Budget 2016: FM Arun Jaitley announces slew of measures to end rural distress

Farmers are expected to gain from investment in irrigation, agri-markets, dairies and a more transparent procurement of grain by official agencies, but experts said it may take time for these steps to end rural distress that has risen after the monsoon failed in the past two years.

Companies in the sector were upbeat about growth of output as well as rural demand, although farmers were circumspect after FM Arun Jaitley announced measures to help farmers double their incomes in the next five years.

The series of steps in the Budget, along with crop insurance schemes already announced and the high probability of good monsoon this year, are expected to help farmers ahead of crucial assembly elections, analysts said.

Kwality chairman RS Khanna found many reasons to cheer. "First is the government's initiative towards doubling farmer income, second is the much-required connectivity from farm to market, third is the 100% electricity by 2018 and most important, the investment in animal husbandry, livestock breeding and cattle," he said.

Dhanuka Agritech managing director MK Dhanuka said the sector will gain from 28.5 lakh hectares to be brought under irrigation and 23 projects to be completed by March 2017. "The launch of e-platform for marketing will enable the farmer to get the right price for his crop," he said.

However, farmers wanted more clarity. "The government has finally realised the extent of rural distress, but this ruralcentric budget should not be expected to end the distress soon," said Ajay Vir Jakhar, chairman of Bharat Krishak Samaj, a farmers' association.

Air Deccan founder captain GR Gopinath, who is now involved in farming, said bolder steps could have been taken. "Fertiliser subsidy should have been transferred through direct transfer to farmers holding 5 acres and less, and fertiliser subsidies to corporates and cooperatives should be eliminated," he said.

Some experts said farmers, who had seen three crops damaged by bad weather, needed immediate relief. "Over the next one month, farmers will not get any benefit when they start harvesting crop or when they go for planting operation of summer crops," said Sudhir Panwar, president of the Kisan Jagriti Manch.

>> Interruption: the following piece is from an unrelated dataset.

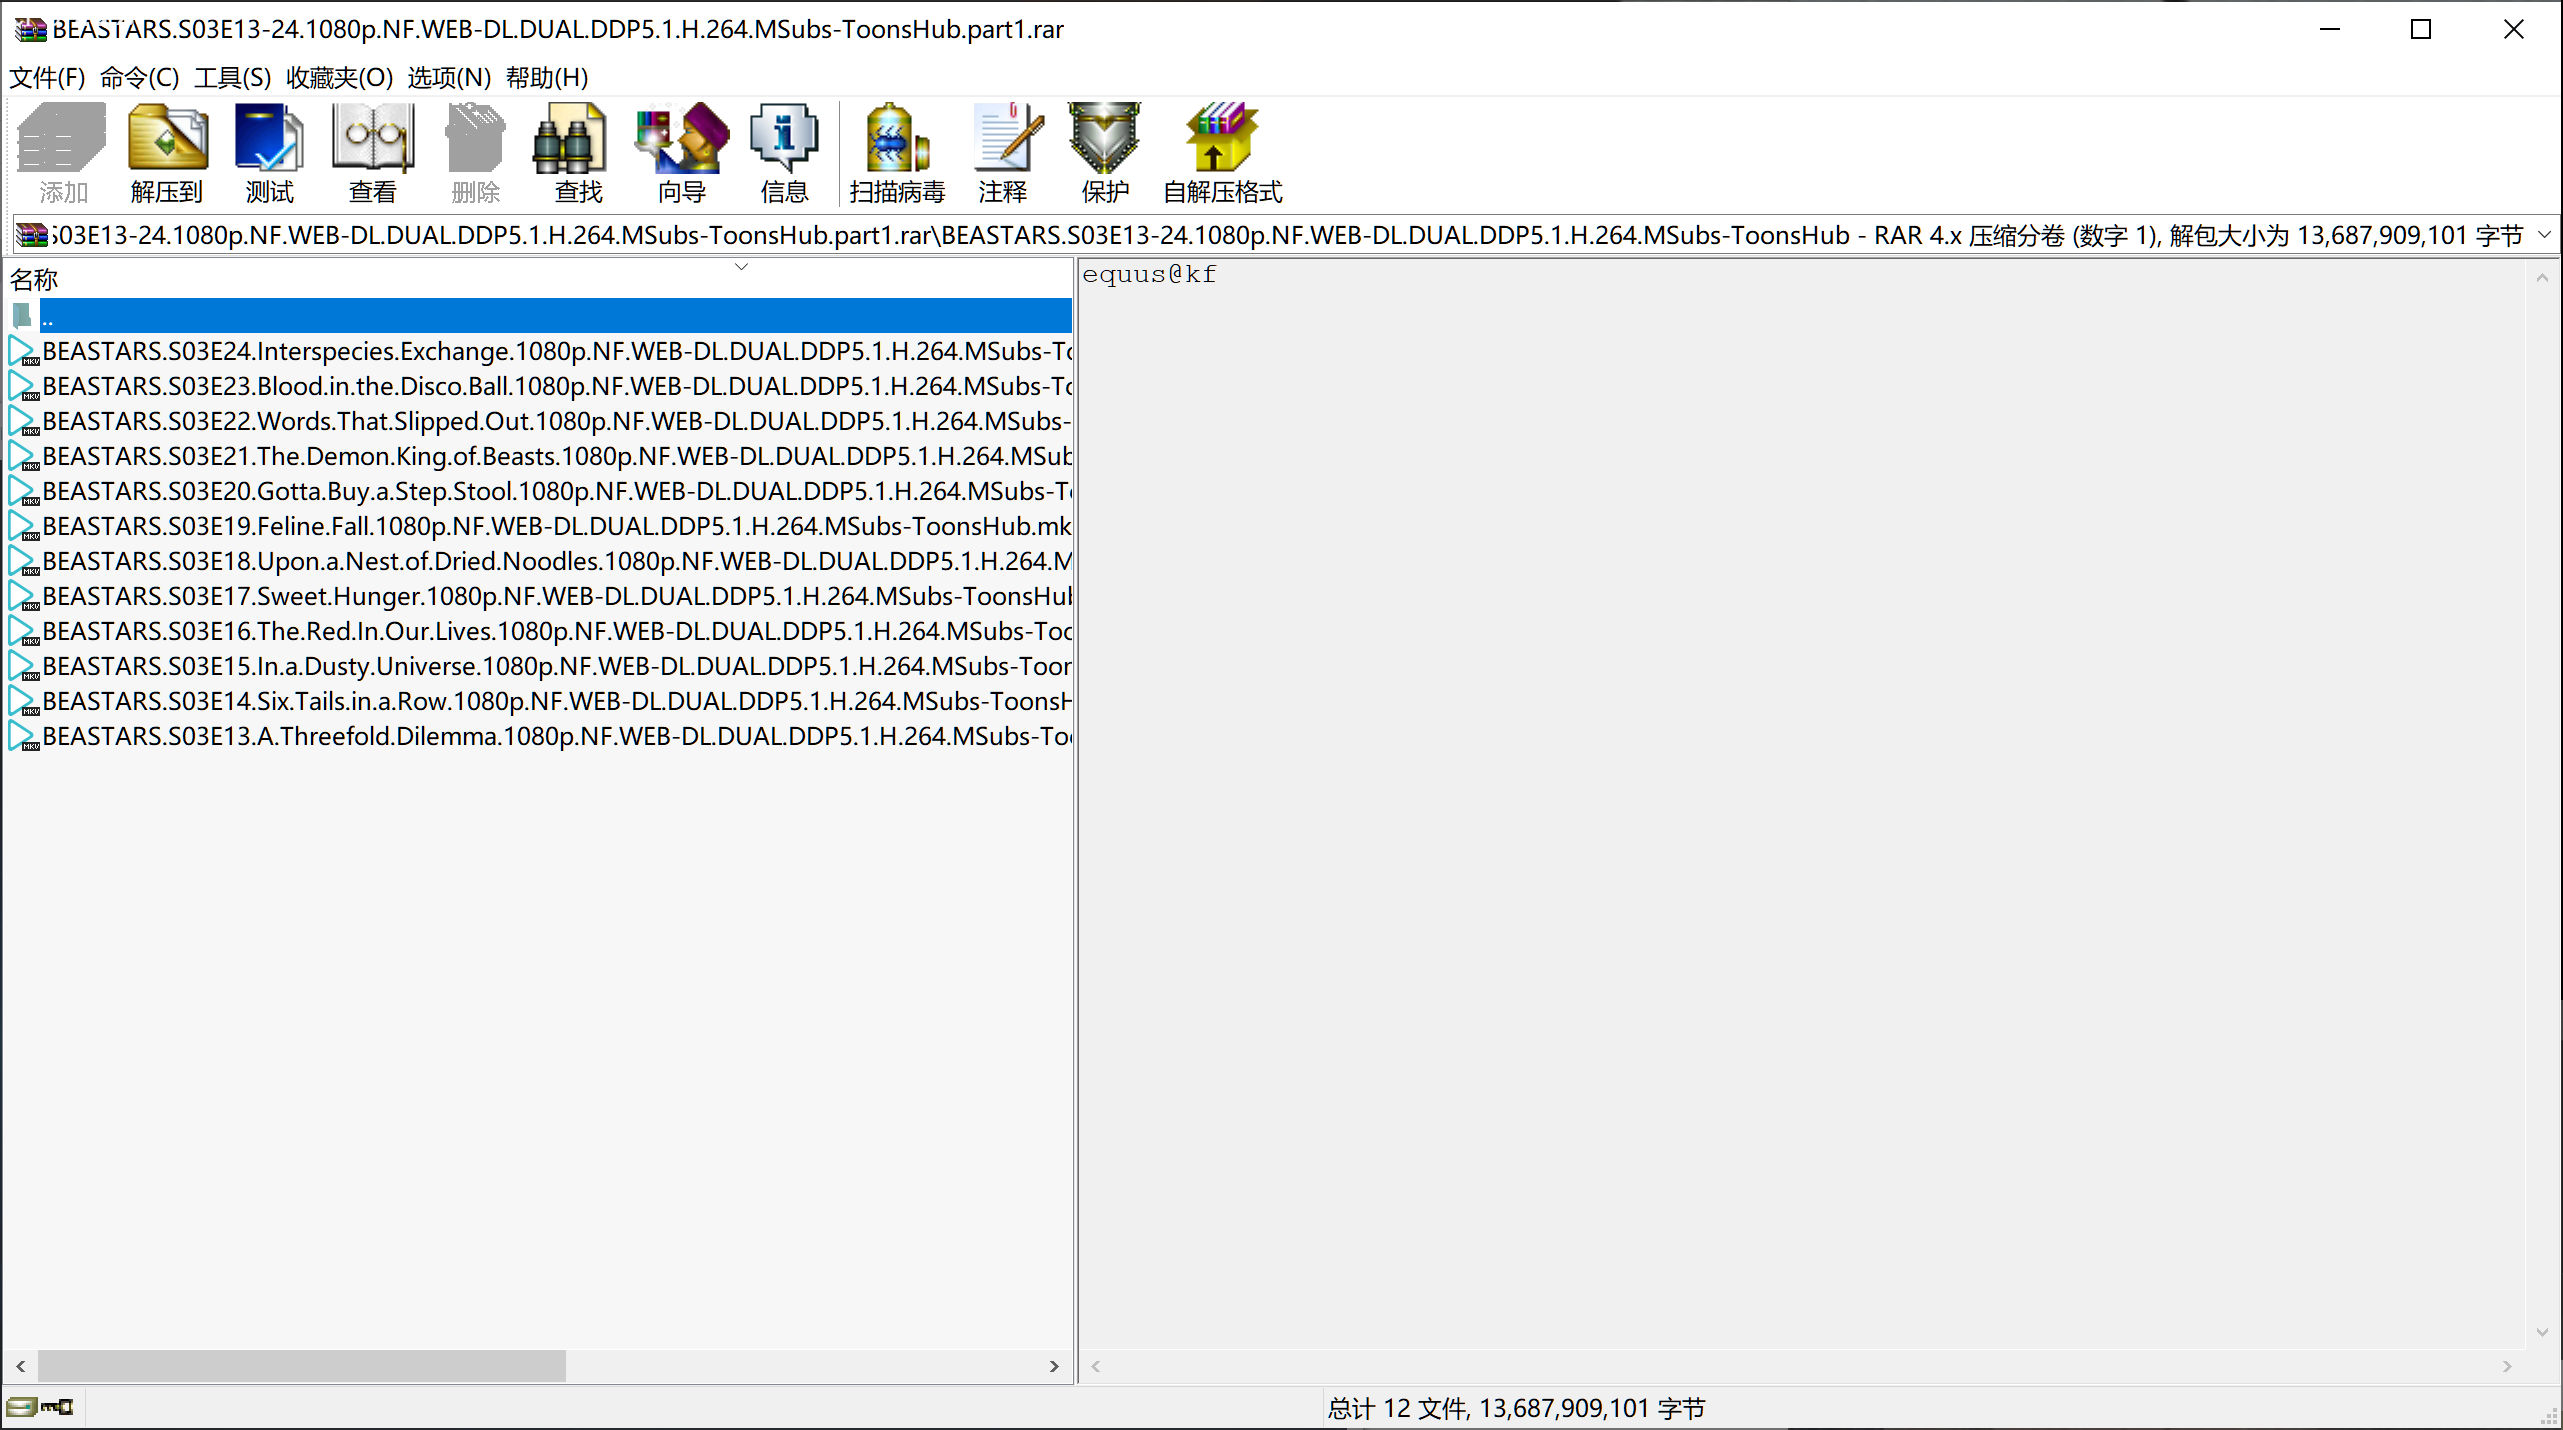Open the Comment (注释) icon
This screenshot has height=1430, width=2563.
click(1003, 151)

The decentralisation of the procurement policy of grains, online purchases by the Food Corporation of India and procurement of pulses with enhanced allocation were welcome steps, said Sukhpal Singh, a professor at the Centre for Management in Agriculture at the Indian Institute of Management, Ahmedabad.

Food analyst Devender Sharma asked why farmers should wait for five years to double their income. "At present, average income of a farmer in 17 states is just Rs 1,700 per month. Why can't we give him an economic bailout?" he asked.